Optimal pricing policy design for selling cost-reducing innovation in Cournot games

In a marketplace where a number of firms produce and sell a homogeneous product, an innovator develops cost-cutting manufacturing technology and decides to sell it to various firms in the form of a license for profit. Given the innovator's license pricing policy, each firm independently decides whether to purchase the innovation license and how many products to produce. To put it simply, the firms are then in a Cournot market in which the product price is a decreasing function of the total amount of the product on the market. Both the innovator and the firms are acting out of self-interest and look to maximize their utilities. We consider the problem of designing optimal pricing policies for the innovator. A pricing policy could be in the form of a one-off upfront fee, a per-unit royalty fee, or a hybrid of both.

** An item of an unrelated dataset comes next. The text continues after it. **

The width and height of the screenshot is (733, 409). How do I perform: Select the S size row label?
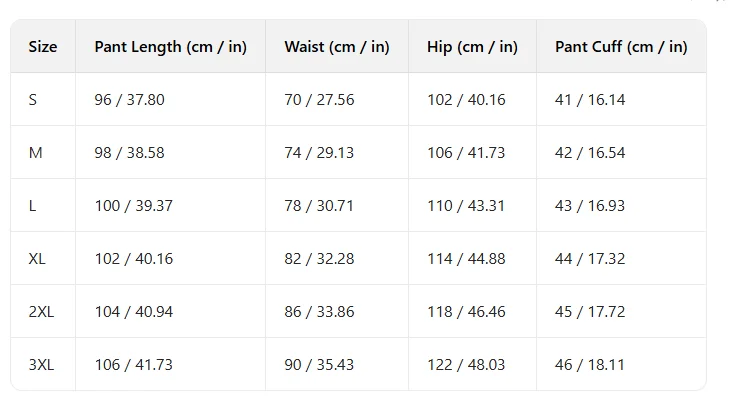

Building upon the results of Segal [1], we first show that in a properly designed pricing policy, it is a strictly dominant strategy for the firms to accept the pricing policy, and that this constitutes the unique Nash equilibrium of the game. For the hybrid-fee policy, we devise an algorithm that computes the optimal price in time O(n ³), where n is the number of firms. For the royalty-fee policy, we show that the problem is captured by convex quadratic programming and can be solved in time O(n ⁶L ²), where L is the number of input bits. For the upfront-fee policy, we show the optimal policy problem is NP-complete and we devise an FPTAS algorithm. Moreover, we compare the revenue achievable through the above three pricing policies when all firms are identical.